Just do it: Grab a pen and paper to calculate the percentage of cows calving in the first 21 days of the calving season. This is a very important number to record and think about as one develops management plans and reviews those plans.
Why? The upcoming breeding season is not very far away. For those who have an early calving season, the bulls already may be out with the cows.
Are you at 60 percent? As each operation reviews its herd calving history, a cow is expected to start cycling following birth and prior to the bull arriving in the pasture. Ideally, a cow should cycle within 80 days of calving and then settle with next year’s calf. Therefore, the cow is expected to maintain an average calving interval of 365 days.
How many cows maintain a 365-day calving interval? Well, that particular number is not well tracked in the beef business. Instead, producers can and should calculate the percent of cows in the herd that calve within the first 21 days of the calving season and each successive 21-day period thereafter.

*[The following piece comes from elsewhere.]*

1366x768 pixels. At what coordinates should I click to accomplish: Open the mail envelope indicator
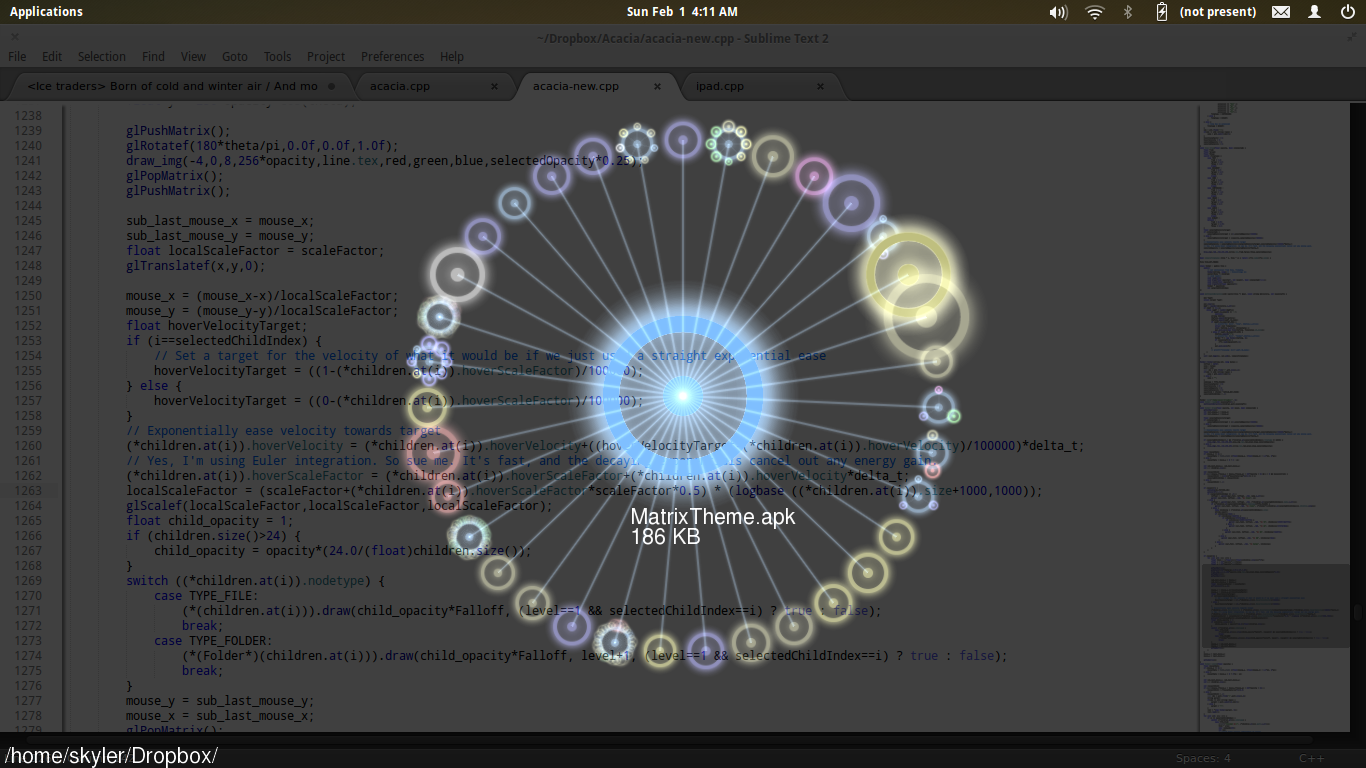(x=1281, y=12)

Many producers have been calving for the last three weeks, so stop reading this article and go pick up the calving book. Now count how many cows calved during the first 21 days of the calving season. Once you know that number, divide it by the number of cows that are expected to calve. The answer is the point of this discussion. What did you get?
Let me say it again: Go get your calving book, count the number of cows that calved during the first three weeks of the calving season, and divide it by the number of cows expected to calve.

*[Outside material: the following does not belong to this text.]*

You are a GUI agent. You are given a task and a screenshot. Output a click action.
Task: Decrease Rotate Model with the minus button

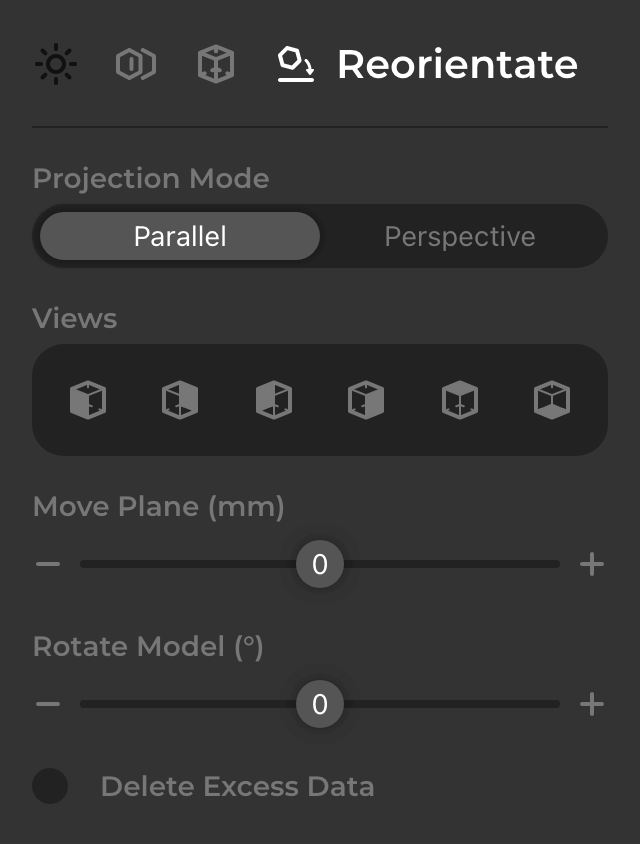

Typically, that number should be more than 60 percent. This does not mean a particular cow has a 365-day calving interval, but it is a good indicator that the cows are getting bred on time.

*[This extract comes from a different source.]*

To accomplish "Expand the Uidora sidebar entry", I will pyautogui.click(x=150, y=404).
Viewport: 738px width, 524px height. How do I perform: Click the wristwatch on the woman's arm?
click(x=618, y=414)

A producer should be questioning why all the cows don’t calve during the first 21 days of the calving season. About 40 percent of the herd calves during the second 21 days or later. Why? Once a cow misses an opportunity to breed, the chances of getting back into the first 21 days are low.
Those cows would need to be cycling 60 days post-calving or sooner following calving to move up into the first 21 days. That does not happen routinely because cows seem to need 60 to 80 days post-calving to rebreed.
In fact, if the percentage of cows calving the first 21 days of the calving season is less than 60 percent and the percentage of cows calving the second 21 days of the calving season is greater than 25 percent, a serious re-evaluation of the herd needs to occur. It means that more cows are slipping back and not rebreeding on time. In other words, the cows are not maintaining a 365-day calving interval.